STUDY MATERIAL Block Start
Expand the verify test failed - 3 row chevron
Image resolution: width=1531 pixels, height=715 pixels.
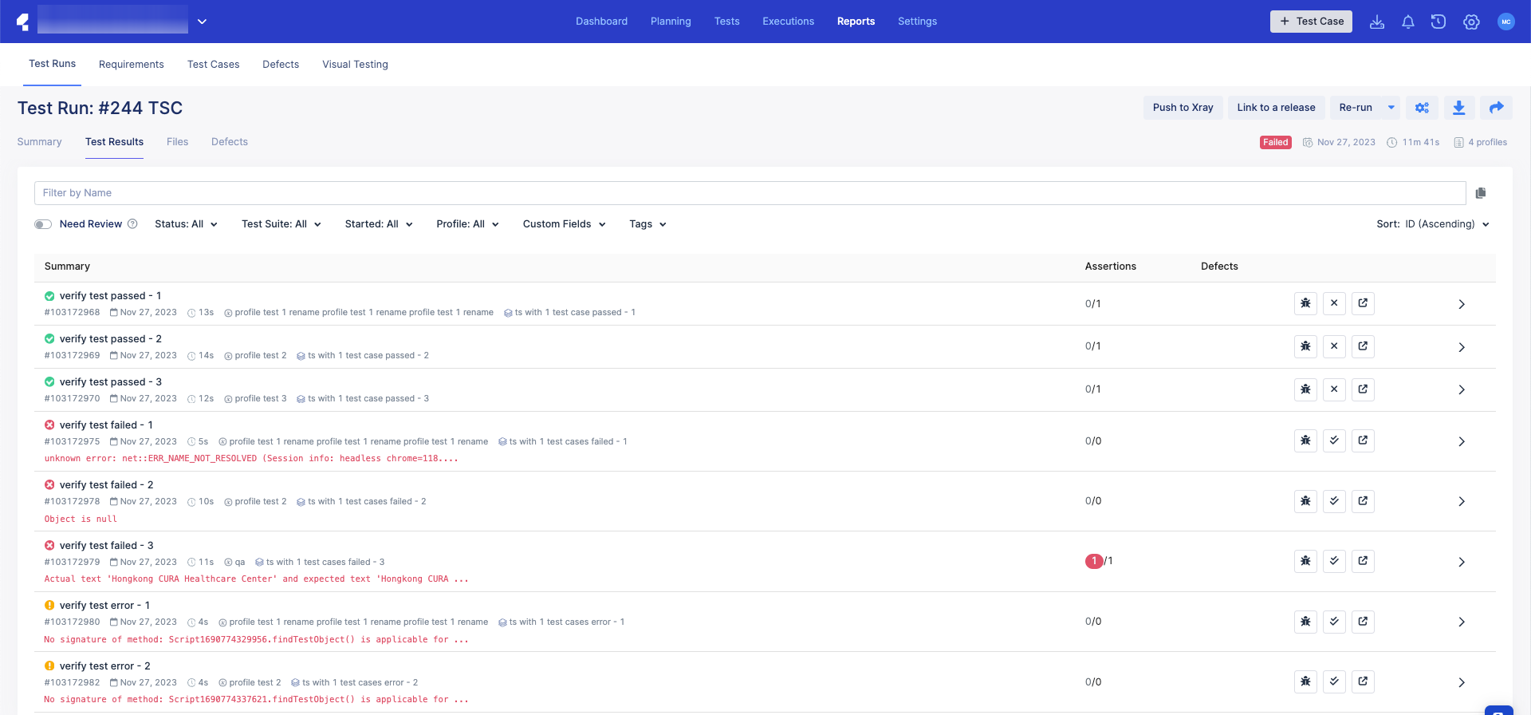[x=1461, y=562]
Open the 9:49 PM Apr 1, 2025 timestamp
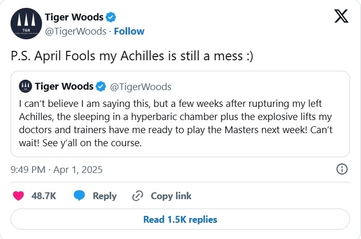The height and width of the screenshot is (239, 361). pos(56,170)
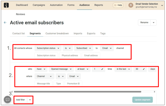
Task: Click the Message title field
Action: point(43,84)
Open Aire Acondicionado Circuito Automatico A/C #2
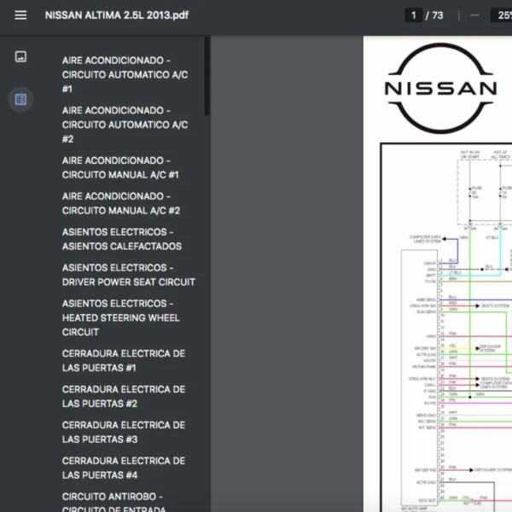This screenshot has width=512, height=512. click(x=125, y=125)
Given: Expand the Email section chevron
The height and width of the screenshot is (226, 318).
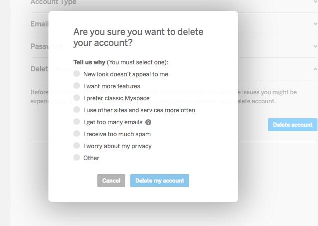Looking at the screenshot, I should click(315, 24).
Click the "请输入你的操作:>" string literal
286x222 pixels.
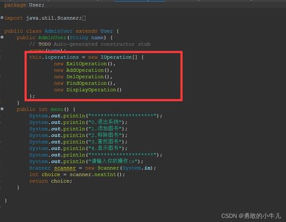pos(113,161)
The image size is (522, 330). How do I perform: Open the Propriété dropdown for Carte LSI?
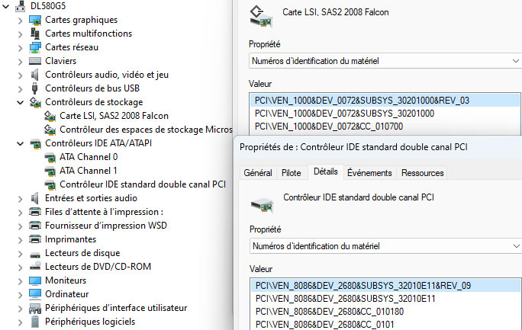(x=385, y=61)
STUDY MATERIAL Block End
# WHAT YOU NEED TO DO
Set every record down exactly, omitting pictures.

# ANSWER BOX
Expand the verify test failed - 3 row chevron
Image resolution: width=1531 pixels, height=715 pixels.
[x=1461, y=562]
Open the 9:49 PM Apr 1, 2025 timestamp
The height and width of the screenshot is (239, 361). pos(56,170)
Task: Click the Message title field
Action: point(43,84)
Open Aire Acondicionado Circuito Automatico A/C #2
This screenshot has width=512, height=512. click(x=125, y=125)
Given: Expand the Email section chevron
The height and width of the screenshot is (226, 318).
Looking at the screenshot, I should click(315, 24).
Click the "请输入你的操作:>" string literal
286x222 pixels.
pos(113,161)
The image size is (522, 330). How do I perform: Open the Propriété dropdown for Carte LSI?
(x=385, y=61)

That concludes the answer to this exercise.